In case of Q-mode analysis, the 14 sampling stations in Nakdong River Basin are classified into four major clusters. Cluster 1 consists of four sampling points (1, 2, 5 and 7). These sites receive inputs from industries (1, 2) and agricultural contaminants via irrigation (5, 7). Cluster 2 consists of five sampling points (4, 6, 12–14), whereas cluster 3 consists of four stations (3, 9, 10, 11). This indicates the accumulation of metal loads from industrial effluents, metal-laden agricultural runoff and domestic sewage. Cluster 4 consists of only one station (8) because this station lies in mouth of the river, where the contaminants accumulate through flocculation and coagulation process (Venkatramanan et al. 2014).

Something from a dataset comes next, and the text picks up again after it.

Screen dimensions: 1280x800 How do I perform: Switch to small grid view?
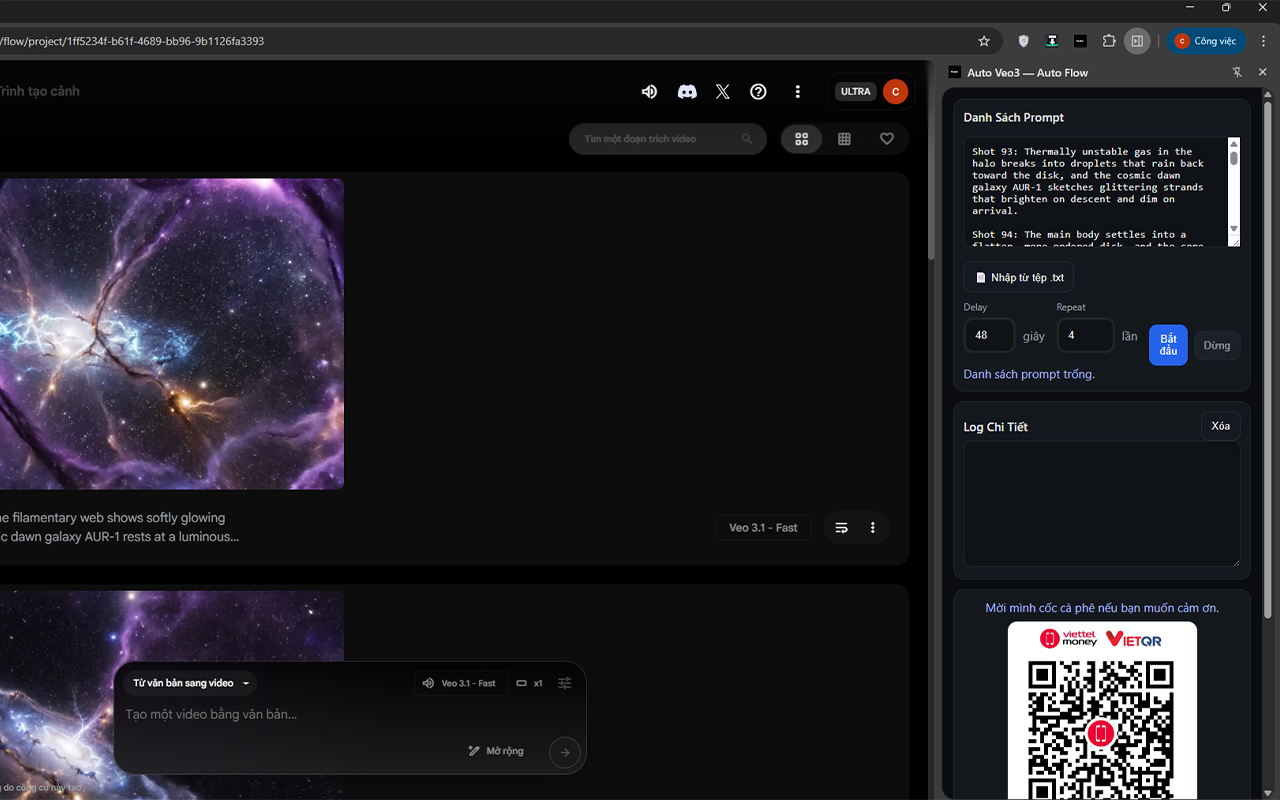coord(844,139)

Comparison of heavy metals with world regions

Heavy metal concentrations of present study were compared with other regions around the world, indicating higher values for Cu (54.2 mg/kg) than other regions expect Pearl River, China. In the case of Cd (0.28 mg/kg), it is on the lower side than the other regions. Pb (18.9 mg/kg) and Zn (76.6 mg/kg) values in this study were lower than other regions expect Uppanar River and Thirumalairajan River, India. According to ecotoxicological values, Cu concentration exhibits LEL and ERL and the rest of metals are below the toxic condition (Table 5).

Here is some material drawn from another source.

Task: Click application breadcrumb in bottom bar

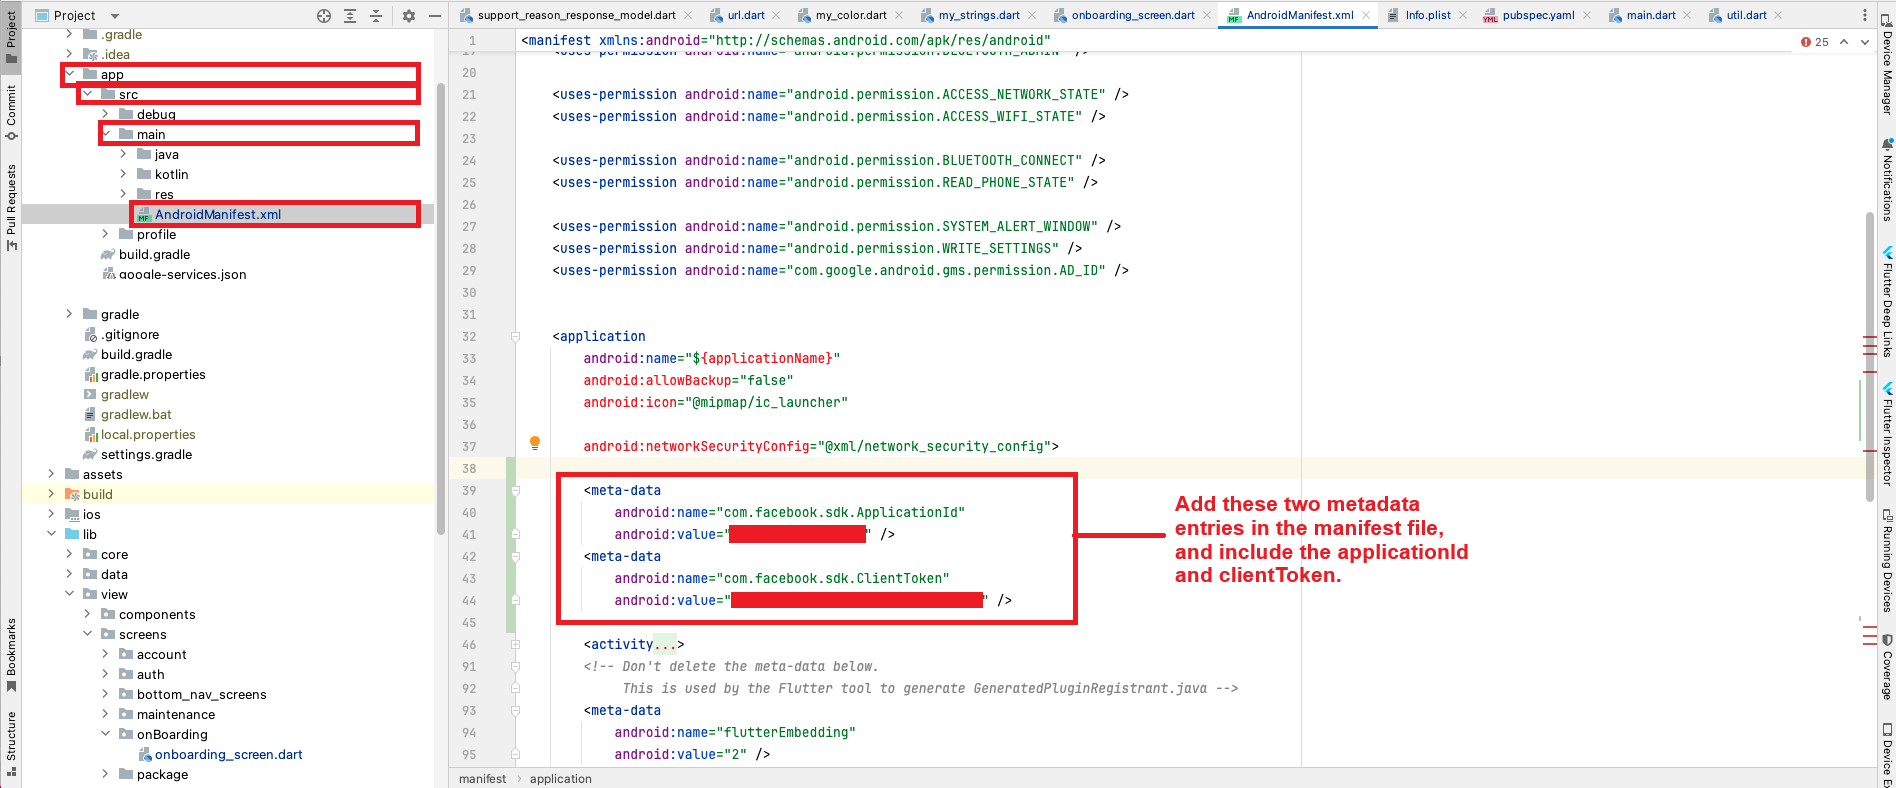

Table 5 Comparison of heavy metal concentrations in surface sediments of Nakdong River with those of other rivers in the world

Conclusion

Heavy metal pollution indices and multivariate statistical analysis were used to assess the intensity and sources of pollution in the Nakdong River Basin. The sediment quality of the River Basin at Busan City (St.no 8) had the highest concentration of metals. The order of primary water quality parameters and heavy metal levels in descending order is as follows: DO > COD > TOC > BOD (water) and Zn > Cu > Pb > As > Cd (sediment), respectively. The pH values and metals concentrations of this river basin exhibited near-neutral high metal sector. Heavy metal pollution indices seemed to be promising and beneficial in assessing the enrichment/contamination status of sediments in terms of heavy metals. CFs suggested that all samples fell in medium to very high polluted zone. Otherwise, PLI showed that all samples belonged to progressive pollution. I geo revealed that all samples fell in the unpolluted to moderately polluted sector. Multivariate statistical analysis indicated that anthropogenic impact was responsible for controlling the variability of primary water quality parameters and total heavy metal contents in this study region. Sediment quality analysis clearly states that the heavy metals are released from industrial wastewater, irrigation effluents and domestic sewage. The contamination of surface sediments by heavy metal pollutants could generate serious threats to human health and ecological habitat in this river basin. In conclusion, this research represents that the combination of pollution index methods and multivariate statistical analysis is an important tool to identify contamination sources and origins.